This model is based on the GPT model explained by Dev G in his video Zero to Hero LLM Course
I wanted to see for myself what training an LLM means, without a powerful laptop or compute 😅
Later, after seeing that the loss didn’t improve, I realized that training isn’t that difficult. The key is the model parameters and their tuning 🤯
I started the training with the following model parameters:
context_length = 16 model_dim = 12 # dimensionality for embedding and attention num_blocks = 4 # number of repetitions of the transformer block num_heads = 4 # number of self-attention instances, each with size model_dim // num_heads vocab_size = 258 batch_size = 8 epochs = 10 lr=3e-4 # learning rate for the gradient descent method
Later, I resumed the training with a learning rate of 0.001. In total, 40 epochs (around 4 hours)

++++++++

- [Activity]
Resume the write-up on training a small GPT model, starting after its last sentence and keeping its first-person voice.

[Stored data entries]

++++++++

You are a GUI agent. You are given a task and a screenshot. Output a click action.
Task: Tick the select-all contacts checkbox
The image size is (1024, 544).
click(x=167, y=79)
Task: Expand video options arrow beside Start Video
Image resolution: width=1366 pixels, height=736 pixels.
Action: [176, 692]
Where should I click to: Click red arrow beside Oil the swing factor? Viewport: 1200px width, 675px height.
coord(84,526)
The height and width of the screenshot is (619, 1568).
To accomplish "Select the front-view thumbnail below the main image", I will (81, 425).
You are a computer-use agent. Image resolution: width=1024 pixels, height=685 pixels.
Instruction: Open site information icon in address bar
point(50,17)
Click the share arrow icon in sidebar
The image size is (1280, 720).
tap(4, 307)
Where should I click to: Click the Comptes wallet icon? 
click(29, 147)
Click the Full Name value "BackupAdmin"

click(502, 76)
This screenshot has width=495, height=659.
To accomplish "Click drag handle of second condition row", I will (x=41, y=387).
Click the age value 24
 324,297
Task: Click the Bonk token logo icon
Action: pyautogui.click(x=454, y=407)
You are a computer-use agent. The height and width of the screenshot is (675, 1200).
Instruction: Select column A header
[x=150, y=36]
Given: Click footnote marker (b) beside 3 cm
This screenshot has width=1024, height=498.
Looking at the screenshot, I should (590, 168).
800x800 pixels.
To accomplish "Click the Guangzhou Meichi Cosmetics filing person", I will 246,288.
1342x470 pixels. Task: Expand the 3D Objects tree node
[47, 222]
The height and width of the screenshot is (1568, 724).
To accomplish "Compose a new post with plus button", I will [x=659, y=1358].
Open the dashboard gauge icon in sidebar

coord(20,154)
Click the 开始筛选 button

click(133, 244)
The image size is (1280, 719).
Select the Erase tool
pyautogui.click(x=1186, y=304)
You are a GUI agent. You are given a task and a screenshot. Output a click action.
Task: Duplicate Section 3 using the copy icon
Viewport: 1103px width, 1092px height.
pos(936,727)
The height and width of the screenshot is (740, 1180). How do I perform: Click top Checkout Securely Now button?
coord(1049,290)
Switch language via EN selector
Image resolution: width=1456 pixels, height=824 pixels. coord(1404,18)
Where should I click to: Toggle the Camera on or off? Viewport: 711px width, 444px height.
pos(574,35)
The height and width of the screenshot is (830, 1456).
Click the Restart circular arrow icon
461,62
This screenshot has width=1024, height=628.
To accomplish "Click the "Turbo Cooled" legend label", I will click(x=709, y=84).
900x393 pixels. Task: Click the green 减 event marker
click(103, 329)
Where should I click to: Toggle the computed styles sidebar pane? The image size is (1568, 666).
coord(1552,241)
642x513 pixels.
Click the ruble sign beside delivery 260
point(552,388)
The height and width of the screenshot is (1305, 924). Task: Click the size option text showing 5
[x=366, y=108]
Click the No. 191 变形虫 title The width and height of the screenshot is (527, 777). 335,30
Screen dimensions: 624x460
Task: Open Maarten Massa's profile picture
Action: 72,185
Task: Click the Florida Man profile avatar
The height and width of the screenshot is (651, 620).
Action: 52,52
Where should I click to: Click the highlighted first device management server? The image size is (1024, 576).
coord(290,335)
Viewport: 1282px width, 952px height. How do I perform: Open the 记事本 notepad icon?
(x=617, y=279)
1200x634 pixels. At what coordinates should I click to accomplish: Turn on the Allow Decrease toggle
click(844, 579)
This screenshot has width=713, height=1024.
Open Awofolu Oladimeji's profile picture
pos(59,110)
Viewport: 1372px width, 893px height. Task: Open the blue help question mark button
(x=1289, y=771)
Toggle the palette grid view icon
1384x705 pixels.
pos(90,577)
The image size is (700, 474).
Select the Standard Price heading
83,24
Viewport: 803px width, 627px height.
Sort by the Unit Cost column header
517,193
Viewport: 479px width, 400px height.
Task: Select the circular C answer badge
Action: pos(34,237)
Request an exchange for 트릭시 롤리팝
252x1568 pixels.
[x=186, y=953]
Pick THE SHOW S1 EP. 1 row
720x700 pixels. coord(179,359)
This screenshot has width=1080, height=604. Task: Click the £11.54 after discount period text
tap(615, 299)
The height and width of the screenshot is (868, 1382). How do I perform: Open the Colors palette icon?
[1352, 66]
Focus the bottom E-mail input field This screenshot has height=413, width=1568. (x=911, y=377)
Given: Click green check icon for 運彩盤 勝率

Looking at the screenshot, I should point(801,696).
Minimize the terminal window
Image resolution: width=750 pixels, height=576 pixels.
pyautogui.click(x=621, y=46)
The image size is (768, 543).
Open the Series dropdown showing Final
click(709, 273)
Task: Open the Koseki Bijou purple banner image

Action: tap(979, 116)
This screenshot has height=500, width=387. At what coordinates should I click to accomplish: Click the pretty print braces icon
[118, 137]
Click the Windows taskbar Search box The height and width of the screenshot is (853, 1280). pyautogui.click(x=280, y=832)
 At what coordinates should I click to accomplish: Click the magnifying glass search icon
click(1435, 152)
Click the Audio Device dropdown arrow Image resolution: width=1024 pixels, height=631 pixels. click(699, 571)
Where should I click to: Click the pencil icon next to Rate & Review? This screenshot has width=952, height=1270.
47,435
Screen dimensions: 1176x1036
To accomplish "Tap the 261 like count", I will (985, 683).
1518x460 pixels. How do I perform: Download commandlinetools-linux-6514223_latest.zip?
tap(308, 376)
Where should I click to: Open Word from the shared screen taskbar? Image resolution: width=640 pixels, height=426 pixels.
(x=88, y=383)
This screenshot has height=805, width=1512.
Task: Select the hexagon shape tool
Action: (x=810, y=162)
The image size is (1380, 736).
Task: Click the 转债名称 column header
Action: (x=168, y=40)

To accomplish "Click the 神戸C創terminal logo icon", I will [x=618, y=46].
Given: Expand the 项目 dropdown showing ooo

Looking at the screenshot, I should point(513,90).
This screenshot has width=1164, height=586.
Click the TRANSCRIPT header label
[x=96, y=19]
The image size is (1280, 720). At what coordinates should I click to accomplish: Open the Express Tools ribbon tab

++++++++

- [Answer to this problem]
The saved model isn’t very good yet, but I’ll keep improving it as long as the technical limitations allow 🙂 (I’m a bit scared of the training time for a model dimension of 64, as ChatGPT suggests 🤣)
In this repo, you’ll find:
- bon_jovi.txt -> The training data. It’s a copy of the Wikipedia page about the rock band Bon Jovi.
- byte_tokenizer -> A Python class with the tokenizer used for the model. It’s a basic tokenizer based on bytes.
- various .pth files -> Model checkpoints (weights only, architecture + weights, or architecture + weights + optimizer)
- class_gpt -> A Python class defining the model.
- class_testdataset -> A Python class to generate batch training data for the model.
- training.ipynb -> A Jupyter notebook to train the model.
- re-training.ipynb -> A Jupyter notebook to resume training from the last checkpoint.pth.
- evaluation.ipynb -> Coming soon.